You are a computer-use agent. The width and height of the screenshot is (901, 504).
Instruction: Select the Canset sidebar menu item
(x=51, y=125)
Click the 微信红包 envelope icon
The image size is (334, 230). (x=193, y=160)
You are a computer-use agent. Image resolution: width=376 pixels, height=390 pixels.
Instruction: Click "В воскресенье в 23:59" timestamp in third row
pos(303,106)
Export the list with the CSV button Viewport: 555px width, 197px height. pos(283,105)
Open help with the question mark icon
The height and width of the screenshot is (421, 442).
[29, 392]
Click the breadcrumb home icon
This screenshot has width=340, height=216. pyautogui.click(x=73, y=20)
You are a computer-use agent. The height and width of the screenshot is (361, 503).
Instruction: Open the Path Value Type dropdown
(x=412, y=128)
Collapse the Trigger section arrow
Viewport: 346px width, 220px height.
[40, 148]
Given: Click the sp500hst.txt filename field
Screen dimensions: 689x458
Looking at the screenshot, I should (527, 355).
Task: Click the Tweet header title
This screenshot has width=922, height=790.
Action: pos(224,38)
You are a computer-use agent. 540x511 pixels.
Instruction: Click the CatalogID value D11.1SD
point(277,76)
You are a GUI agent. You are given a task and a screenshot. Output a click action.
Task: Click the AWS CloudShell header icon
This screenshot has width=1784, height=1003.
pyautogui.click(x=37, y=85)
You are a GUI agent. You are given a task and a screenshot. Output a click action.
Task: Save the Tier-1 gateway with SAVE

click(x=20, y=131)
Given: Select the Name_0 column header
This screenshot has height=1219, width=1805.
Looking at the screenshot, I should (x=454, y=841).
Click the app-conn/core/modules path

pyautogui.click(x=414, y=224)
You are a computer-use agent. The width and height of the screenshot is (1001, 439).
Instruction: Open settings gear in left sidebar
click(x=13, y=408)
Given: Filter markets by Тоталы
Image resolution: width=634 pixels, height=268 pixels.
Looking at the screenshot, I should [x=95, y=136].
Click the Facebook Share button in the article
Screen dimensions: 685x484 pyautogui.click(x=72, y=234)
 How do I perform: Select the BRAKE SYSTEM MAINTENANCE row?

★ ★ ★

## Task to carry out
Update all the entries above by replacing every "computer-use agent" with "screen agent", leaving the rest unchanged.

## Result for this exercise
You are a screen agent. The width and height of the screenshot is (901, 504).
Instruction: Select the Canset sidebar menu item
(x=51, y=125)
Click the 微信红包 envelope icon
The image size is (334, 230). (x=193, y=160)
You are a screen agent. Image resolution: width=376 pixels, height=390 pixels.
Instruction: Click "В воскресенье в 23:59" timestamp in third row
pos(303,106)
Export the list with the CSV button Viewport: 555px width, 197px height. pos(283,105)
Open help with the question mark icon
The height and width of the screenshot is (421, 442).
[29, 392]
Click the breadcrumb home icon
This screenshot has width=340, height=216. pyautogui.click(x=73, y=20)
You are a screen agent. The height and width of the screenshot is (361, 503).
Instruction: Open the Path Value Type dropdown
(x=412, y=128)
Collapse the Trigger section arrow
Viewport: 346px width, 220px height.
[40, 148]
Given: Click the sp500hst.txt filename field
Screen dimensions: 689x458
Looking at the screenshot, I should (527, 355).
Task: Click the Tweet header title
This screenshot has width=922, height=790.
Action: pos(224,38)
You are a screen agent. 540x511 pixels.
Instruction: Click the CatalogID value D11.1SD
point(277,76)
You are a GUI agent. You are given a task and a screenshot. Output a click action.
Task: Click the AWS CloudShell header icon
This screenshot has width=1784, height=1003.
pyautogui.click(x=37, y=85)
You are a GUI agent. You are given a task and a screenshot. Output a click action.
Task: Save the Tier-1 gateway with SAVE

click(x=20, y=131)
Given: Select the Name_0 column header
This screenshot has height=1219, width=1805.
Looking at the screenshot, I should (x=454, y=841).
Click the app-conn/core/modules path

pyautogui.click(x=414, y=224)
You are a screen agent. The width and height of the screenshot is (1001, 439).
Instruction: Open settings gear in left sidebar
click(x=13, y=408)
Given: Filter markets by Тоталы
Image resolution: width=634 pixels, height=268 pixels.
Looking at the screenshot, I should [x=95, y=136].
Click the Facebook Share button in the article
Screen dimensions: 685x484 pyautogui.click(x=72, y=234)
 How do I perform: Select the BRAKE SYSTEM MAINTENANCE row?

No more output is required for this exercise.